** start SELECTION **
Skip to content

Pipeline Fundamentals

Rajan, Sarat edited this page Aug 22, 2019 · 2 revisions

Pipeline Fundamentals

This document is an exploration of moving towards a generic container based pipeline.

This design is heavily influenced by the open source drone.io project. Note that although the configuration is based on drone, we intend to continue to build on Jenkins using the existing pipeline code as a base.

Goals

  • self-onboarding
    • good documentation and examples
      • self-documenting config
    • easy to reason about
  • easy to test in isolation
  • able to extend without modifying core pipeline code
    • multiple people / groups can extend
    • new deployment options
  • not too tied to jenkins

Pipeline

A pipeline is a list of steps to build, test, and deploy code.

Each step is self contained and implemented as a container. The pipeline workflow is reponsible for executing each step, but does not need to understand the step internals.

If a step returns a non-zero exit code, the pipeline aborts and returns a failure status.

All steps share the same workspace, but otherwise are not connected.

Logic Separation

Container Separation Diagram

All of the stage logic for building, testing, deploying, etc. will be moved out of the pipeline and into containers.

The pipeline is just a generic container execution engine. The pipeline has no expectation of which steps are present or what they are named. The pipeline will be the only component that interfaces with jenkins (to schedule stage execution).

Each individual stage container will have no interface with jenkins or other steps. They will share a workspace, but otherwise there is no communication between these components. We may add a mechanism for sharing state in the future (see below), but in general each step is a generic container step.

When adding new types of builds, deployments, or other steps (e.g. copying config from DUDE to SCCS), all of the logic will be implemented in containers. The existing pipeline code won't need to be updated.
** end SELECTION **
** start SOURCE DATA **
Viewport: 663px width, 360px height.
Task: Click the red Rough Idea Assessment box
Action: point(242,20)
** end SOURCE DATA **
COMPLETE THE FOLLOWING:
[a] Reproduce the passage of the pipeline fundamentals page from "Container Separation Diagram" to "schedule stage execution).".
[b] Answer these questions using the pipeline fundamentals page:
(i) Which open source project heavily influenced the design?
(ii) What does the pipeline do if a step returns a non-zero exit code?
(iii) Which component will be the only one that interfaces with Jenkins?

EXPECTED ANSWERS:
[a]
Container Separation Diagram

All of the stage logic for building, testing, deploying, etc. will be moved out of the pipeline and into containers.

The pipeline is just a generic container execution engine. The pipeline has no expectation of which steps are present or what they are named. The pipeline will be the only component that interfaces with jenkins (to schedule stage execution).

[b]
(i) The drone.io project.
(ii) It aborts and returns a failure status.
(iii) The pipeline.